Es soll in diesem Buch um die Frage gehen, wie wir ein gutes Verhältnis zur Zukunft bekommen. Wie wir das, was auf uns zukommt, am besten bewältigen. Sollen wir grundsätzlich skeptisch sein gegenüber allem und jedem – in Zeiten von Fake News und manipulierten Facebook-Videos sicher keine schlechte Sache. Oder wollen wir uns den stets frohgelaunten Berufsoptimisten in den Unternehmen anschließen, die uns mit Tschaka-Kursen vorantreiben, damit wir bloß nicht auf die Idee kommen, uns zu fragen, ob man den Schmonzes, der da tagtäglich produziert wird, wirklich braucht. Vor kurzem wurde im Supermarkt eine „Toilet Brush Gun“ angeboten, eine zum Maschinengewehr umgebaute Klobürste. Ich habe keinen Test gemacht. Meine Vorstellungskraft reichte aber aus, mir das Badezimmer vorzustellen, nachdem man mit dem Maschinengewehr in der Kloschüssel rumhantiert hat.

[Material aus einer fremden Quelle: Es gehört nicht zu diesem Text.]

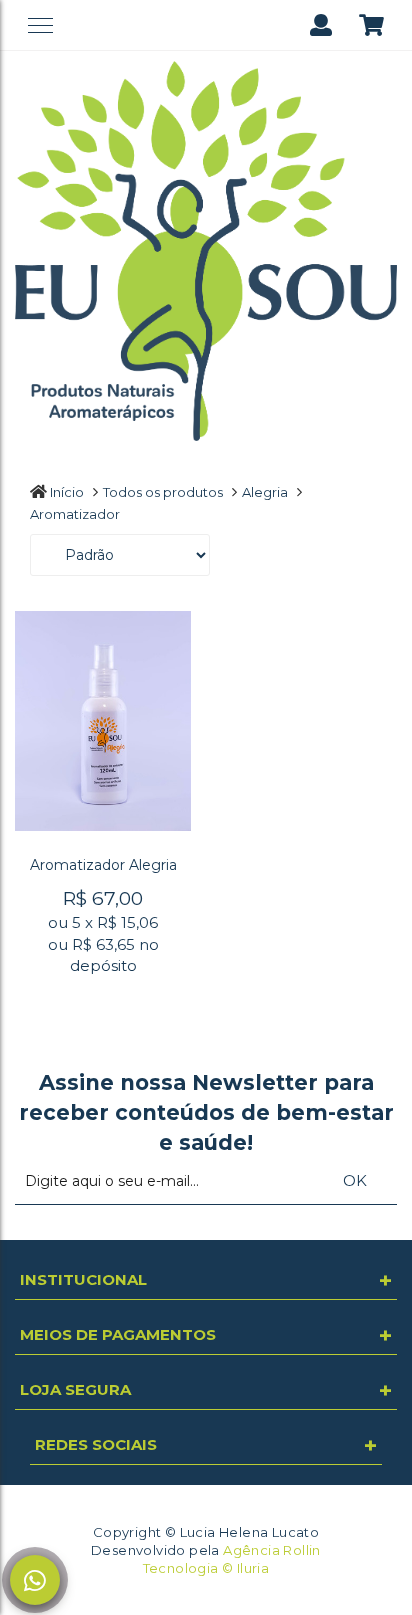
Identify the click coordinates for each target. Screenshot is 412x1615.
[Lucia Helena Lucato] (206, 249)
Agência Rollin (272, 1550)
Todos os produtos (163, 492)
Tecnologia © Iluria (206, 1568)
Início (67, 492)
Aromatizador (75, 514)
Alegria (265, 492)
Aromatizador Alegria (103, 865)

Ist es richtig, grundsätzlich misstrauisch zu sein oder hilft uns nur grenzenloses Vertrauen weiter, um mit dem Rest der Menschheit langfristig zu überleben? Sollen wir einem Migranten an der Grenze aus humanitären Gründen vorbehaltlos Glauben schenken oder seine Angaben anzweifeln? Oder ist es eben letztendlich gar nicht wichtig, woher er kommt und welche Angaben er macht, weil ihm einfach geholfen werden muss? Sollen wir die Welt rational erklären, helfen uns Zahlen und Statistiken weiter oder sind „gefühlte“ Tatbestände viel wichtiger? Was zählt: Ob es in unserer Gesellschaft ungerecht zugeht oder ob es sich nur ungerecht anfühlt? Ist wichtiger, ob Mitarbeiter bei einem Workshop wirklich etwas gelernt haben oder ob sie danach einfach nur ein „gutes Gefühl“ haben, es sich „gut anfühlt“?
Sollen wir den Anfängen wehren oder erst mal abwarten, wie sich viele Dinge entwickeln? Etwa panisch eine Datenschutzgrundverordnung in die Welt setzen, die niemand versteht – oder wäre es nicht besser, an die persönliche Verantwortung jedes Einzelnen zu appellieren, auf sensible Daten aufzupassen? Brauchen wir mehr Staat oder weniger? Kognitionswissenschaftler haben uns ja kürzlich erklärt, dass es „DIE“ Welt nicht gibt, dass jeder eine andere und sehr subjektive Wahrnehmung der Welt hat. Es gibt also leider kein Nachschlagewerk, in dem Sie nur das Vorwort lesen müssten, um zu begreifen, wie die „wirkliche Welt“ aussieht, quasi der Holzpfahl im Wattenmeer, an den wir uns klammern können, wenn die Flut kommt – oder wenn wir die Welt gleichzeitig für gut und schlecht, Steuern für sinnvoll und gleichzeitig zu hoch, den Partner für liebenswert, aber völlig bescheuert in einem halten. Ist die AfD das größte Unglück in der deutschen Nachkriegs-Geschichte oder rüttelt sie die etablierten Parteien endlich mal wach? Sind die Veganer eine unbedeutende schmarotzende Minderheit oder zeigen sie uns, wie die Welt gerettet werden kann?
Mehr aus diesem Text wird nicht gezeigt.